MOG’s search feature works like the finder in Mac and auto-completion suggestions on our website – each typed character narrows search results. Suggestions are displayed in categories as you type – artist, album and tracks, along with inline play options for each. You can play songs by artist, tracks in an album, or individual tracks.

MOG’s streaming service is entirely web-based; no client installs are required. You log into their site to access their catalog and your own music library. Their music player is smart enough to detect log in/out state and seamlessly switches between full-length streaming and 30-second samples. From within the player you can buy content, save it to your library (in the cloud) or add it to a playlist. Playlists can be shared with friends on facebook although I did not try this feature.

The play button in the artist category in search (or the artist detail page) kicks off a “slider”-based artist radio feature. On one end of the slider, MOG plays songs only by that artist – all the songs by that artist. This is very cool and interesting they’ve negotiated such an agreement with labels. At the other end, it plays songs by that artist and similar others, much like Pandora. In-between slider settings play various proportions of songs by the artist relative to similar others.

Their artist detail page is quite feature rich. In addition to the artist radio link, they show customers reviews and news (something we don’t support on our store). One can “follow” the artist so they are notified via eMail whenever somebody posts anything about the artist. Artist detail page also shows popular playlists containing tracks by that artist. Finally, the social aspect – you can see users who listen to that artist the most.

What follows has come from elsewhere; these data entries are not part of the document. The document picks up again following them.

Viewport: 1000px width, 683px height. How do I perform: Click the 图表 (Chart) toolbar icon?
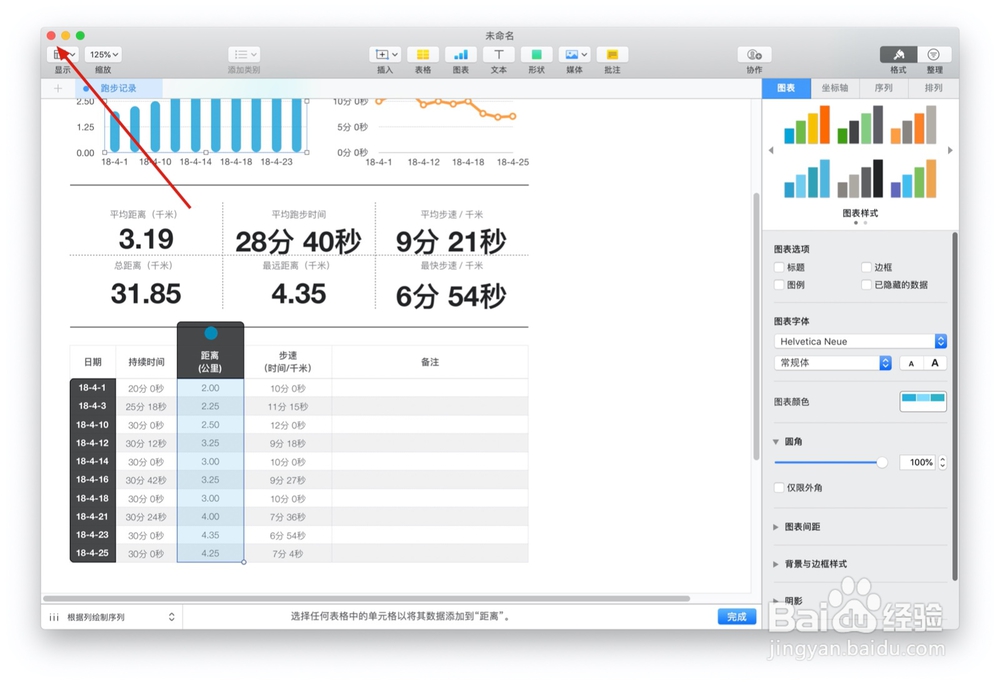460,56
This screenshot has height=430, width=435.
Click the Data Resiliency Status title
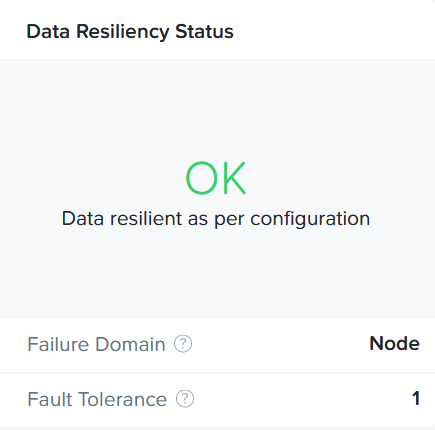pyautogui.click(x=130, y=32)
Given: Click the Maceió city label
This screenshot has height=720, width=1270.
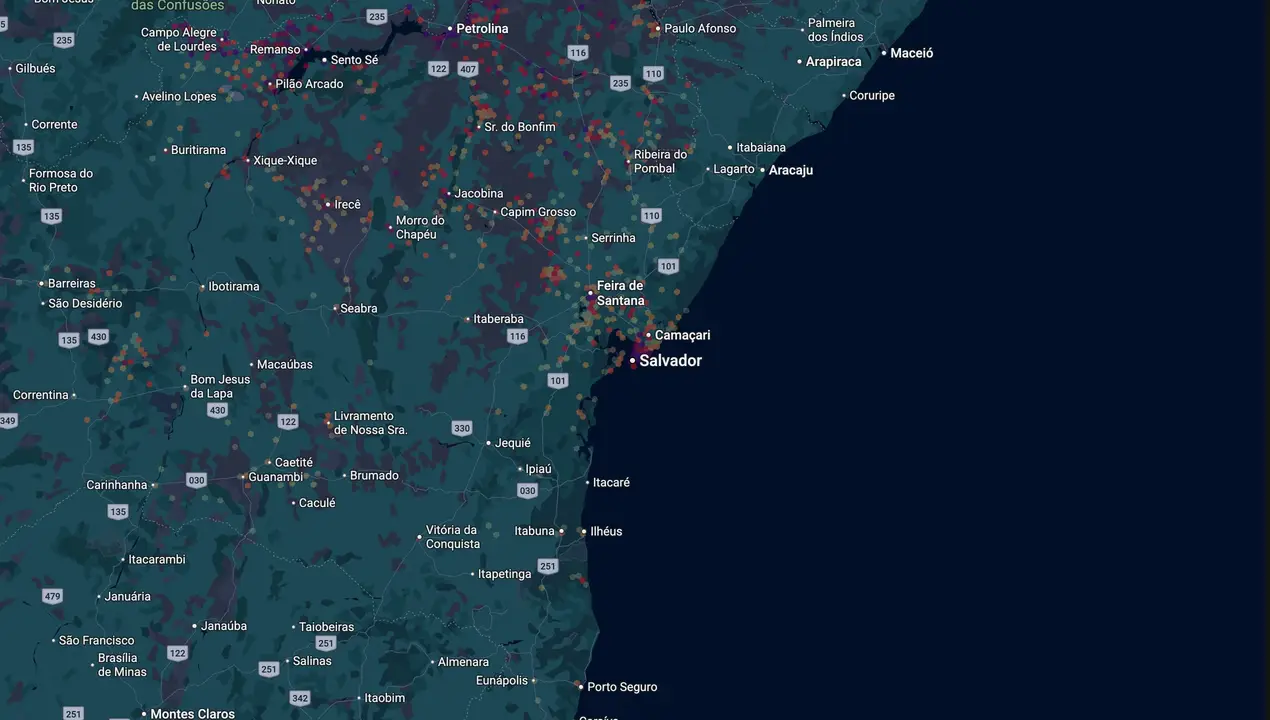Looking at the screenshot, I should click(912, 53).
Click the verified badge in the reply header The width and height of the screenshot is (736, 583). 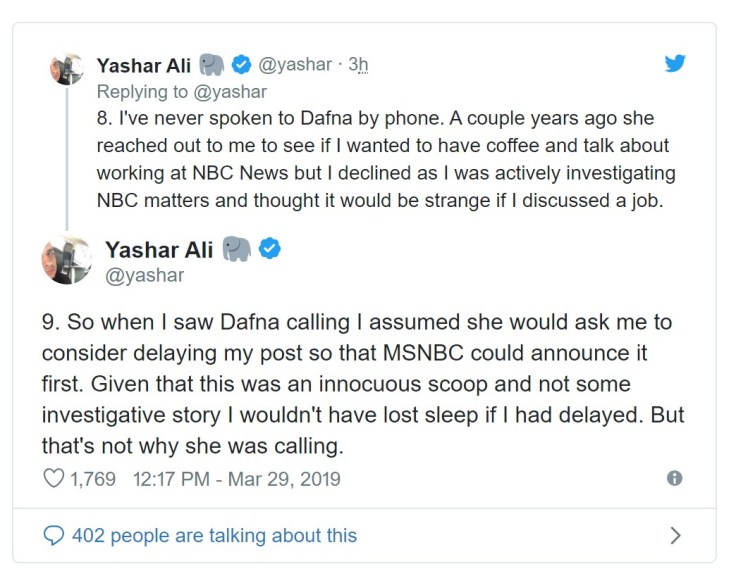click(240, 66)
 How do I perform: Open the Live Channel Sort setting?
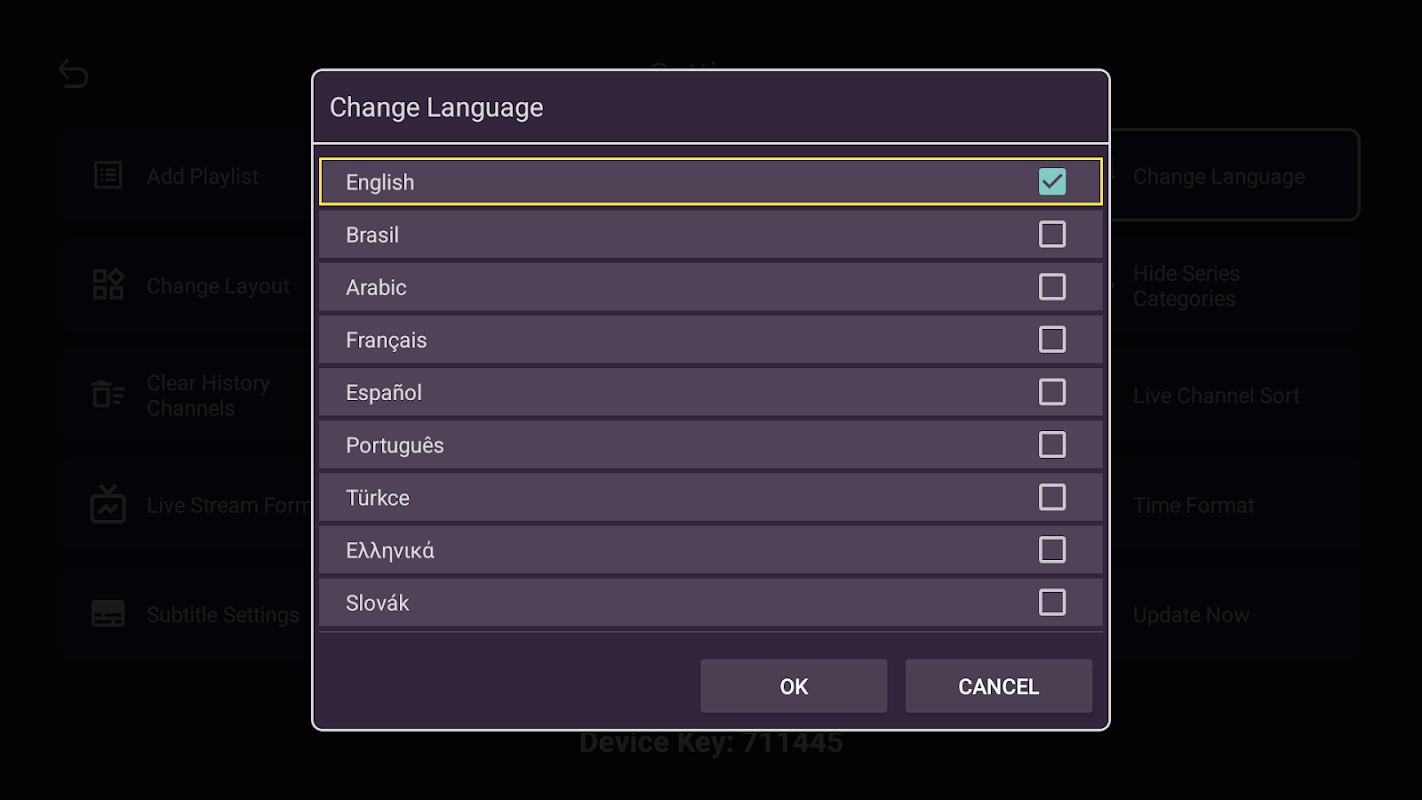[x=1216, y=396]

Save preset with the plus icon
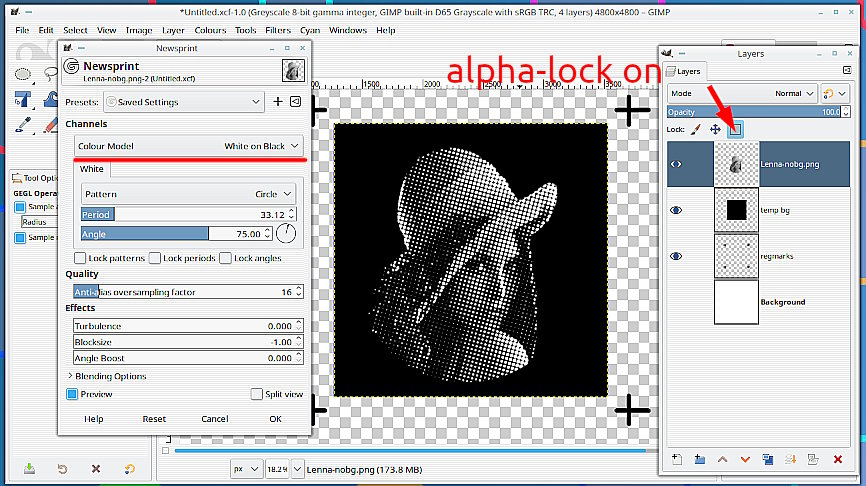click(x=278, y=102)
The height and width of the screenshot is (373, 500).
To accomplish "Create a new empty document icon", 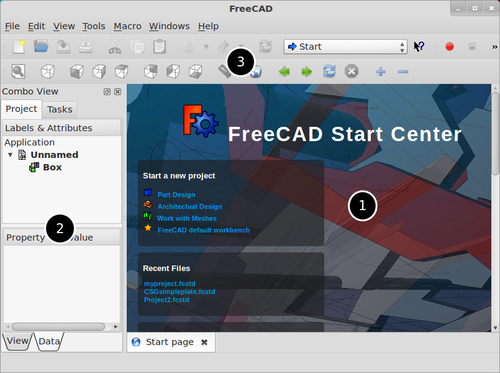I will (19, 46).
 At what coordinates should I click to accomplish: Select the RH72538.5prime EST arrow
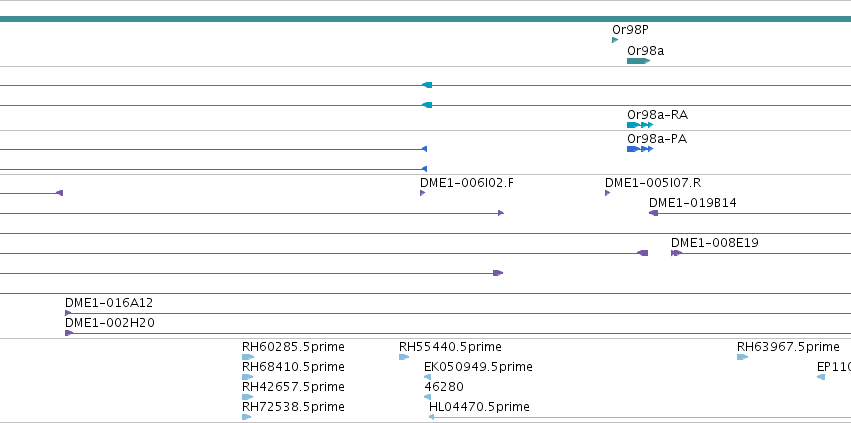[x=246, y=417]
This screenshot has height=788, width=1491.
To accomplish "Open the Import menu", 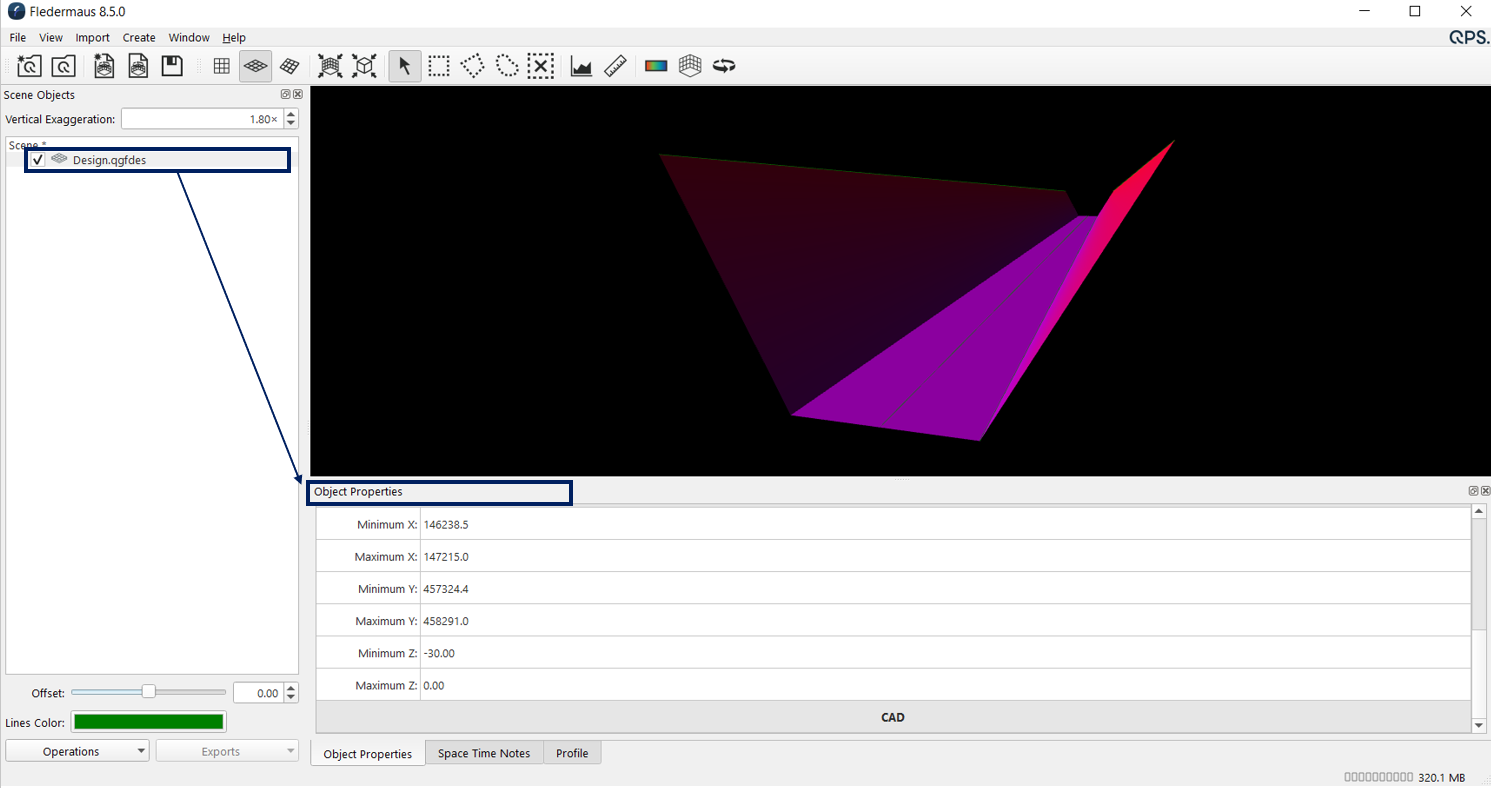I will 92,38.
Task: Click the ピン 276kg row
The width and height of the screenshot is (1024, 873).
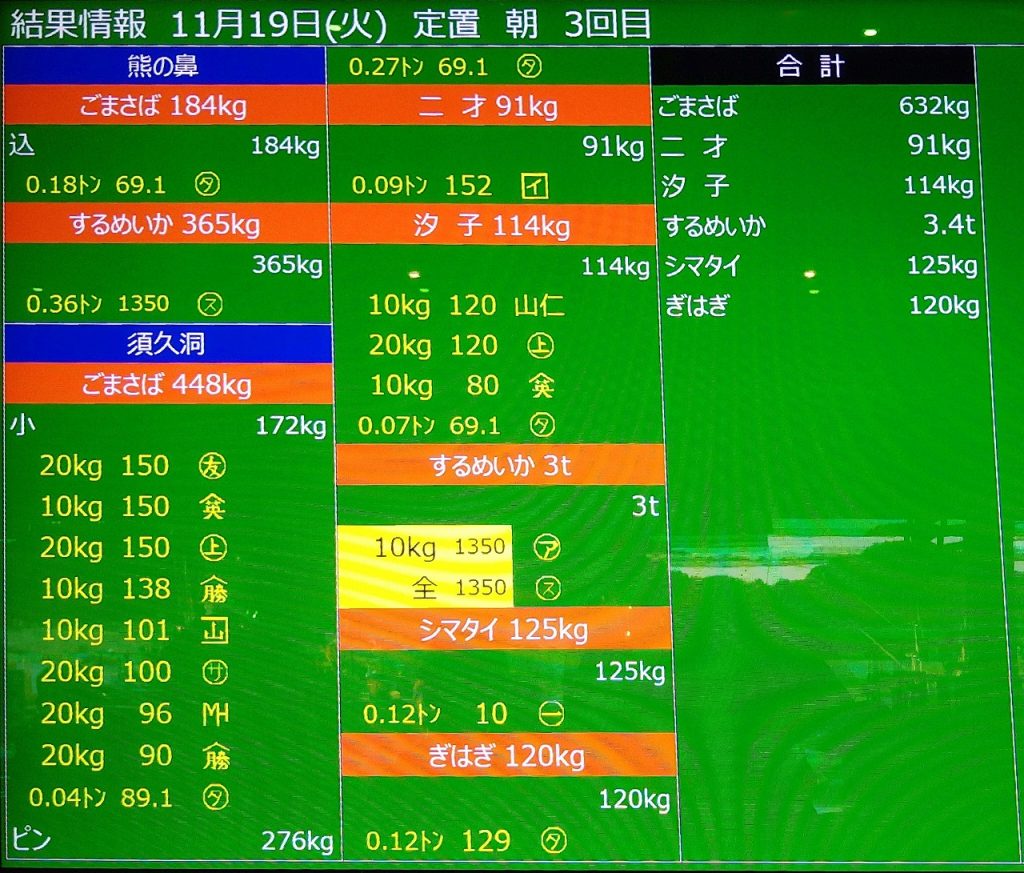Action: [170, 841]
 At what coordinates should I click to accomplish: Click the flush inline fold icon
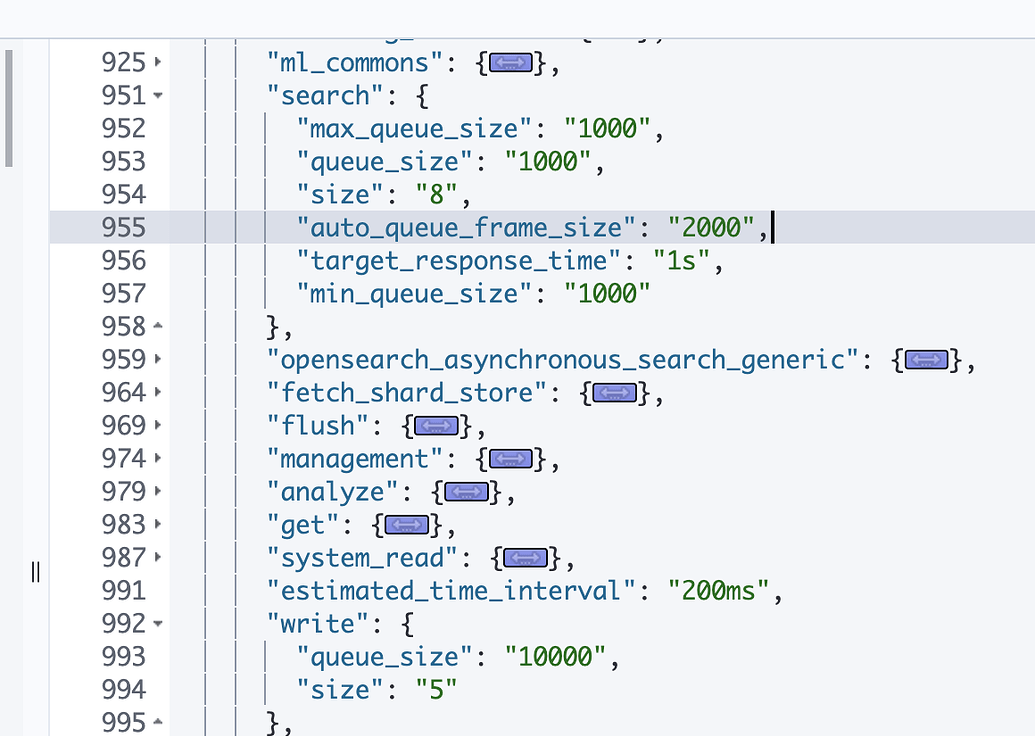click(x=435, y=425)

MOG’gers or MOG bloggers seem to be their prized value proposition. Apparently there is a huge community of such music bloggers who contribute to reviews and posts on the MOG site. In addition to the social discovery and sharing features mentioned here, one can follow trusted MOG’gers so you see their posts on your home page (a la lala). User profile pages are customizable but I didn’t spend time digging into the specifics.

Playlists are first-class citizens – they are searchable by artist/album/track, sorted, can be public or private, can be shared with social networks (MOG11) and see who is listening to your playlist. Creating playlists is pretty easy and cool with drag’n’drop feature to re-order songs.

MOG is linking to Amazon for the “Buy” buttons. I found links are sprinkled in more places than tracks/albums are available or downloadable. For example, at track level, the buy option is displayed even for album-only tracks. From the player window, the Buy option spawns a keyword search page to amazon that is improperly constructed. There is significant room for improvement if they integrate with the Associates API.

Finally, the lyrics feature that can be invoked through the music player. MOG apparently has 3M lyrics in its database. During my exploration, I couldn’t stumble on any track with lyrics although I played songs by top artists. They did demo the feature in their video. Source of the lyrics is unclear (user contributed vs. vendor provided).

Overall, the $5 price points seems very tempting for the instant gratification of listening to anything that I can think of (in MOG’s fairly sizable catalog), plus the convenience of accessing my music library from any computer. Other competitors (Spotify etc.) are charging more than twice that amount for comparable paid services. MOG doesn’t yet seem to have a similar “portable” experience for devices.